Types of User Interface
There are two main types of User Interface:
- Text-Based User Interface or Command Line Interface
- Graphical User Interface (GUI)
Text-Based User Interface: This method relies primarily on the keyboard. A typical example of this is UNIX.
Advantages
- Many and easier to customizations options.
- Typically capable of more important tasks.
Disadvantages
- Relies heavily on recall rather than recognition.
- Navigation is often more difficult.
Graphical User Interface (GUI): GUI relies much more heavily on the mouse. A typical example of this type of interface is any versions of the Windows operating systems.
GUI Characteristics
Characteristics | Descriptions |
---|---|
Windows | Multiple windows allow different information to be displayed simultaneously on the user’s screen. |
Icons | Icons different types of information. On some systems, icons represent files. On other icons describes processes. |
Menus | Commands are selected from a menu rather than typed in a command language. |
Pointing | A pointing device such as a mouse is used for selecting choices from a menu or indicating items of interests in a window. |
Graphics | Graphics elements can be mixed with text or the same display. |
Advantages
- Less expert knowledge is required to use it.
- Easier to Navigate and can look through folders quickly in a guess and check manner.
- The user may switch quickly from one task to another and can interact with several different applications.
Disadvantages
- Typically decreased options.
- Usually less customizable. Not easy to use one button for tons of different variations.
UI Design Principles
Structure: Design should organize the user interface purposefully, in the meaningful and usual based on precise, consistent models that are apparent and recognizable to users, putting related things together and separating unrelated things, differentiating dissimilar things and making similar things resemble one another.
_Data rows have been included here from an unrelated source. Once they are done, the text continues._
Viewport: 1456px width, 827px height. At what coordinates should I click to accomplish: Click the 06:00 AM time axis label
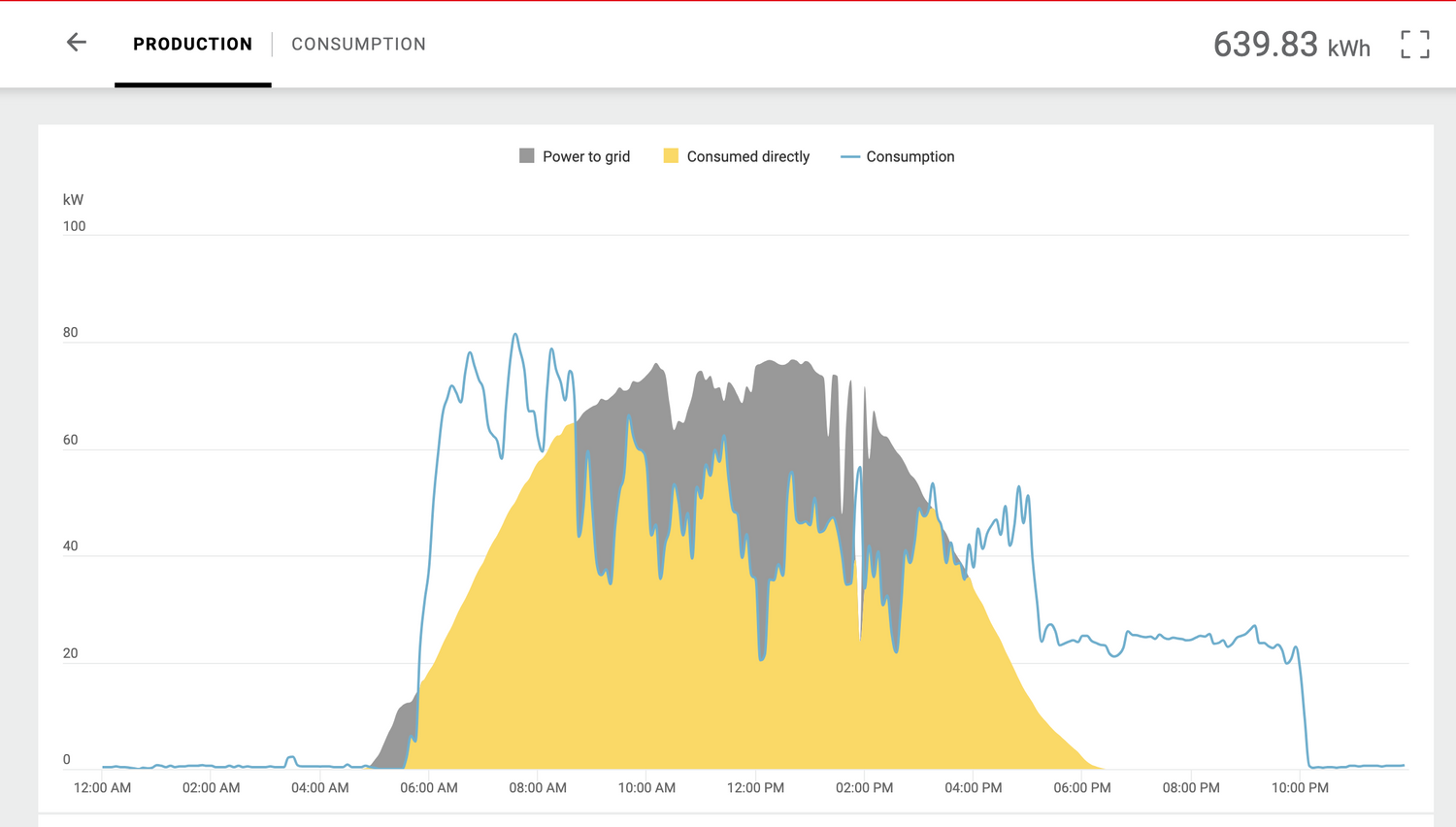[429, 788]
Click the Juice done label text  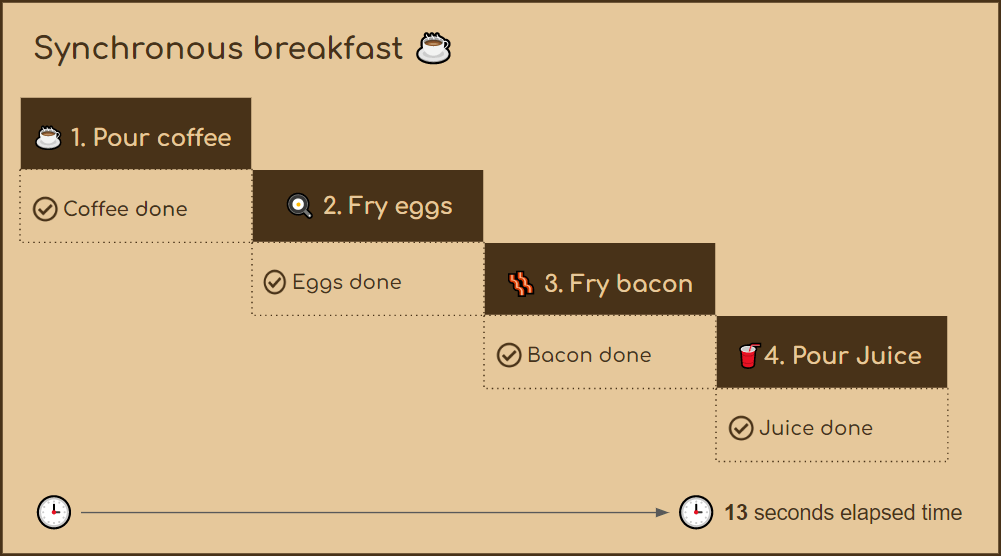click(816, 428)
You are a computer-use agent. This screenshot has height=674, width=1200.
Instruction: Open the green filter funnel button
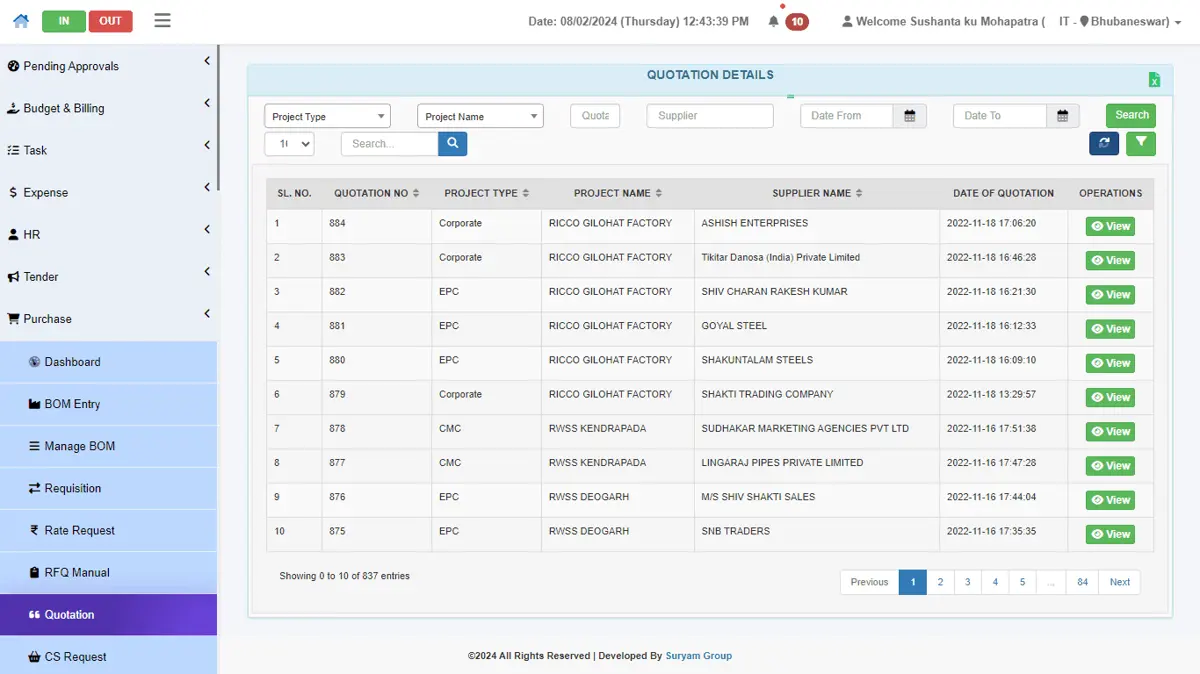coord(1141,144)
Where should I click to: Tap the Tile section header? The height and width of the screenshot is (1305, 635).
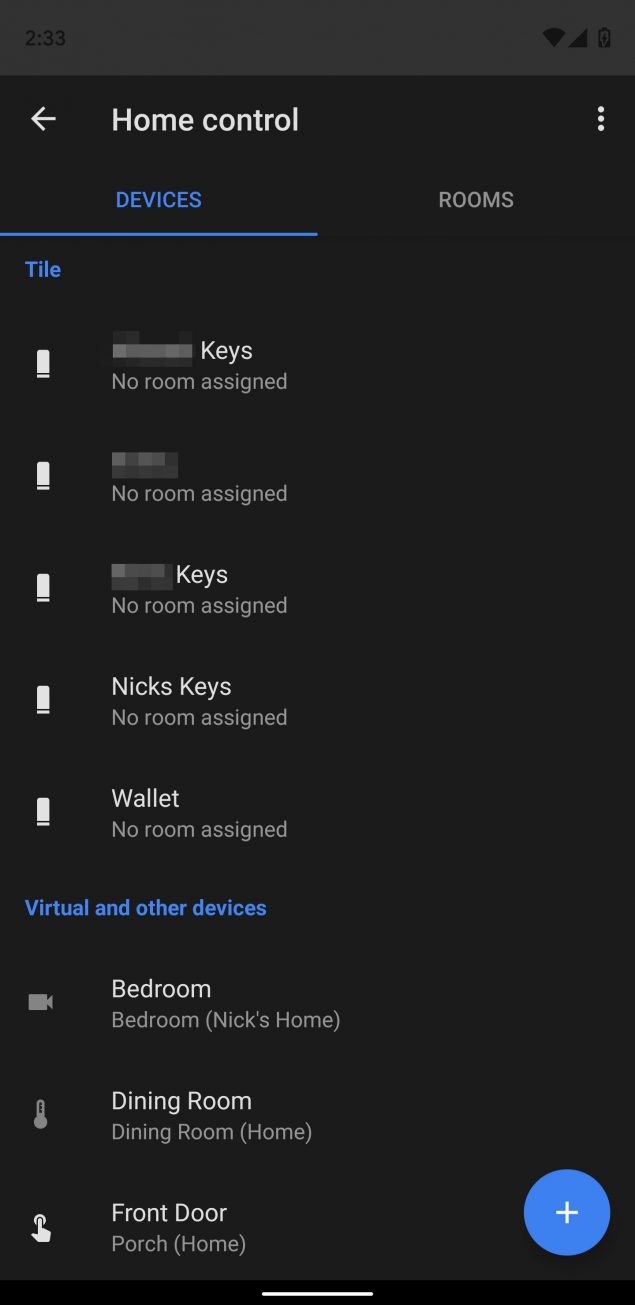tap(43, 269)
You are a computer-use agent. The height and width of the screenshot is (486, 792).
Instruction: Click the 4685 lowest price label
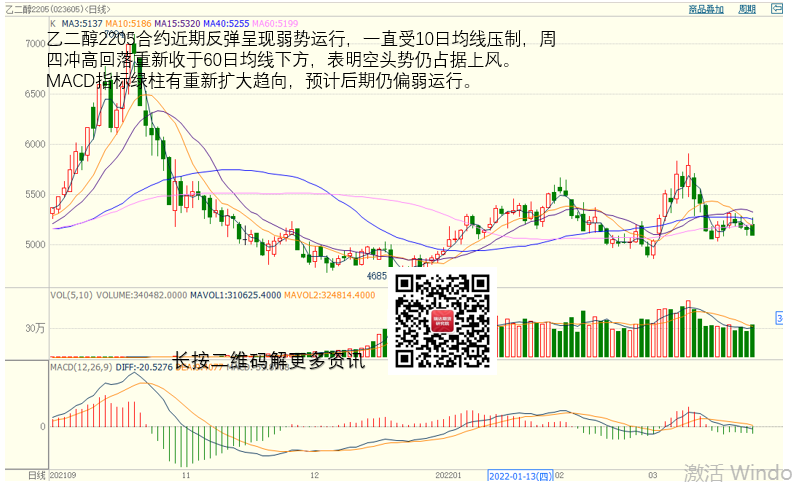point(376,276)

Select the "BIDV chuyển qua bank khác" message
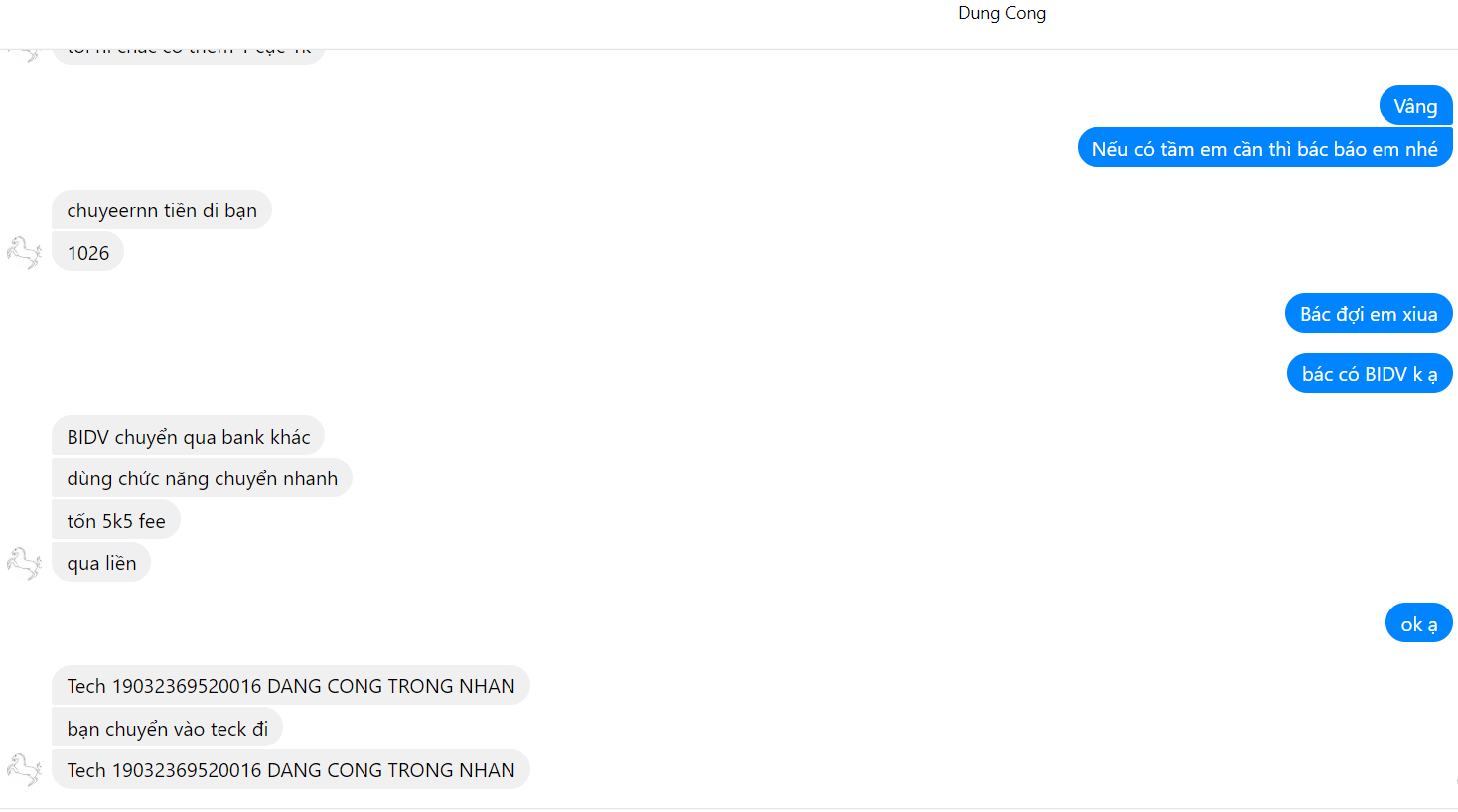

The structure principle is concerned with overall user interface architecture.
Simplicity: The design should make the simple, common task easy, communicating clearly and directly in the user’s language, and providing good shortcuts that are meaningfully related to longer procedures.
Visibility: The design should make all required options and materials for a given function visible without distracting the user with extraneous or redundant data.
Feedback: The design should keep users informed of actions or interpretation, changes of state or condition, and bugs or exceptions that are relevant and of interest to the user through clear, concise, and unambiguous language familiar to users.
Tolerance: The design should be flexible and tolerant, decreasing the cost of errors and misuse by allowing undoing and redoing while also preventing bugs wherever possible by tolerating varied inputs and sequences and by interpreting all reasonable actions.